23/03/2012

Bancária do Fundão na rede que extorquia dinheiro


Vítimas eram seduzidas e depois alvo de ameaças que as levavam a entregar dinheiro. Caso começou com cinco arguidos, mas foram acusadas 10 pessoas. Dois vivem no Fundão e um é PSP
JANETE Pires, a brasileira acusada de liderar uma associação criminosa que ganhava dinheiro através de burla e extorsão, tinha a ajuda de uma funcionária bancária do Fundão. Esta é a principal novidade que resulta do despacho de acusação emitido pelo Ministério Público da Covilhã, que acabou por acusar mais cinco pessoas do que aquelas que foram detidas em setembro, quando a rede foi desmantelada pelo Serviço de Estrangeiros e Fronteiras (SEF).

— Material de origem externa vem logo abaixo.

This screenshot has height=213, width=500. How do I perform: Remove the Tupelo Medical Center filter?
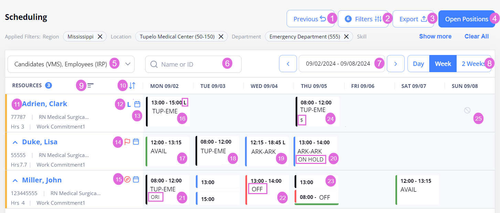point(221,36)
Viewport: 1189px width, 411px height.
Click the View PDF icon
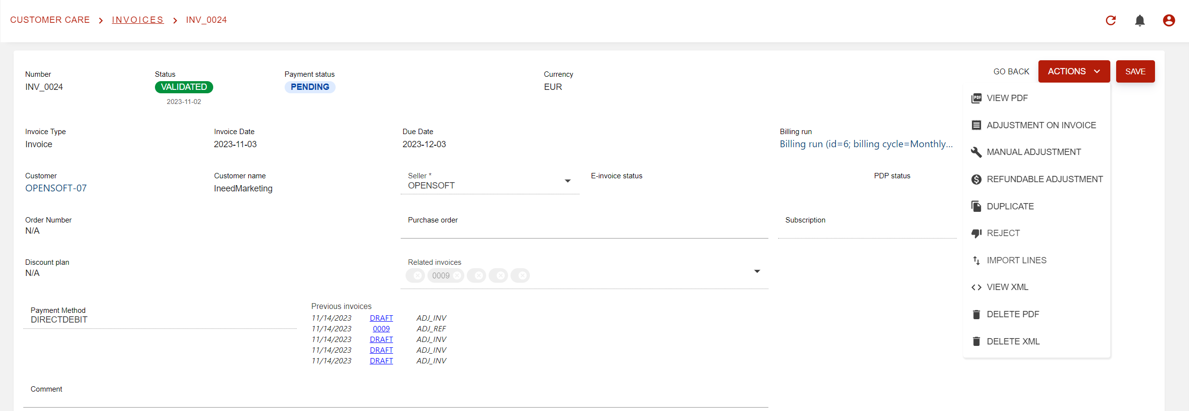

Os restantes são o proprietário e funcionários de uma escola de condução de Moncorvo.
Recorde-se que em setembro, ao tribunal, apenas, foram presentes, Ricardo Madaleno, funcionário autárquico na Covilhã, Janete Pires, Francisco Casteleiro, agente da PSP da Covilhã e residente no Fundão que alegadamente indicava as vítimas, Maria Alcina Pinheiro, ex-funcionária no GIR do Rodrigo e Mário Serrano, desempregado natural de Peraboa.

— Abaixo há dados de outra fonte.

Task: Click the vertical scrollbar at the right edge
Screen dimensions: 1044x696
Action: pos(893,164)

Contudo, já nessa data, o SEF tinha grandes suspeitas de que a rede tivesse mais elementos. A investigação haveria de confirmá-lo, implicando a fundanense Isabel Gregório. A esta fundanense que trabalha há mais de uma década na Caixa Geral de Depósitos cabia, alegadamente, a tarefa de fechar os olhos às assinaturas falsas dos documentos que Janete Pires e Maria Alcina apresentavam naquela instituição bancária para movimentar dinheiro que pertencia aos lesados.